S. Savaş: Demokrat Parti'den. Babam Demokrat Partiliydi. Urfa'daki kurucularındandı. Partinin hatiplerindendi. Milletvekili seçimlerinde gider konuşurdu. O zaman sistem şimdiki gibi değildi. Halk başkanı doğrudan seçmezdi. Halkoyuyla meclis seçilir, meclis de kendi içinden birini başkan seçerdi. Seçimleri babamın da bulunduğu Demokrat Parti listesi kazandı. Mecliste başkanlık için babamla Reşit Akyüz arasında seçim yapıldı. Reşit Akyüz belediye başkanı oldu. (1950-1953) Zengin adam. Köy kent sahibi. O zaman Sanat Okulu'nun karşısında iki ev vardı. İki taş bina, ikişer katlı. Biri Ahmet Naci'nin, biri de Reşit Bey'in. Zenginlik siyasette her zaman önemlidir. Babam esnaf adam; o da belediye meclis üyesi oldu. Aynı zamanda başkan vekili. 7 Ekim 1952 tarihinde "Et Kombinesi"nin yanında bir trafik kazası geçirdi. İki gün hastanede kaldı, sonra vefat etti. Amcam Bediüzzaman'da mezar kazdırmış. Bizim mezarlığımız orada. Fakat Belediye Başkanı Reşit Akyüz eve geldi; "Ben mezarını Dergâh'ta kazdırmışım." dedi. Babamı Dergâh'a defnettiler. Zaten encümen olmasının bir tek hayrı da Dergâh'a gömülmek oldu. Eskiden her Perşembe günü anamı babamın mezarına ziyarete götürürdüm. Babam öldükten sonra anam çok yaşadı.
M: Sarmış: Mevlid-i Halil Camii yapılınca o mezarları arka tarafa kaldırdılar.
S. Savaş: Babamın mezarını da kaldırdılar.

M. Sarmış: Babanızın siyasetle ilişkisine dair başka söyleyeceğiniz bir şey var mı? 

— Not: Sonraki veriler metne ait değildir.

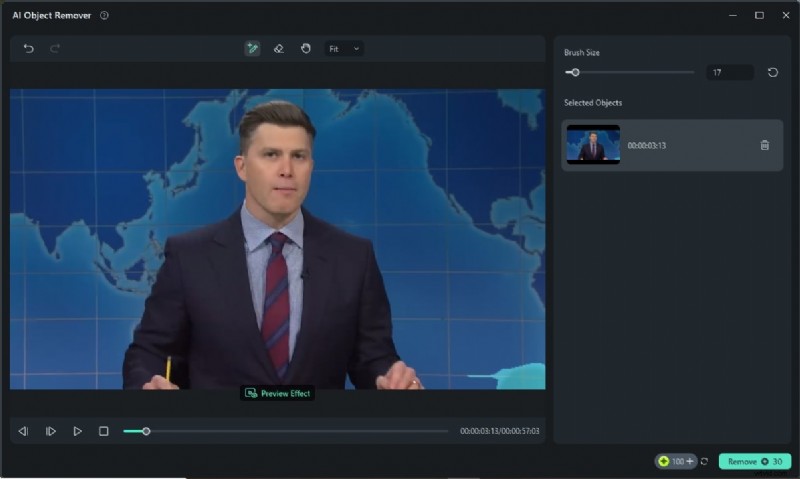Click the Redo arrow in the toolbar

S. Savaş: Ali İpek derdi ki "Demokrat Parti kurulunca fakir fukaranın hepsi Demokrat Partili oldu. Beyler, ağalar, aşiret sahipleri ise hep Halk Partisinin yanındaydı. Onlar zaten her zaman iktidardan yana olurlar. Bir gün babanla Dergâh'ın önünde konuşuyorduk. Baban dedi ki "Memleketin zenginleri, eşraf adamları, hangi parti iktidara gelirse oraya giderler. Eğer yarın biz seçimi kazanırsak, şimdi Halk Partili olanlar gelip bizim yerimizi alırlar. Keşke kanunlar müsaade etseydi de bunlara bir damga bassaydık da yarın böyle yapmasaydılar. Ama ne yazık ki kanunlar müsaade etmiyor." Hakikaten de öyle oldu. Ahmet Naci, önceden birine kızdığı zaman "Demokrat oğlu demokrat!" derdi. Yani hakaret anlamında söylüyor. Demokrat Parti iktidarı kazanınca kendisi de demokrat oldu.
M. Sarmış: Her devirde öyle olmuş abi. Eskiden de öyleymiş, şimdi de öyle, yarın da öyle olacak. Şimdi damgaya gerek yok. İnternet var. Hepsinin kayda geçmiş sözleri, videoları var, sosyal medya paylaşımları var. Değişen bir şey yok.
Mahmut Temizoğlu: He valla!

M. Sarmış: Bu arada Ali İpek kim?
S. Savaş: Mahalle şeniği. Çocukluk arkadaşım. Sonradan öğretmen oldu. Tarih öğretmeni. İyi bir öğretmendi. O da rahmetlik oldu.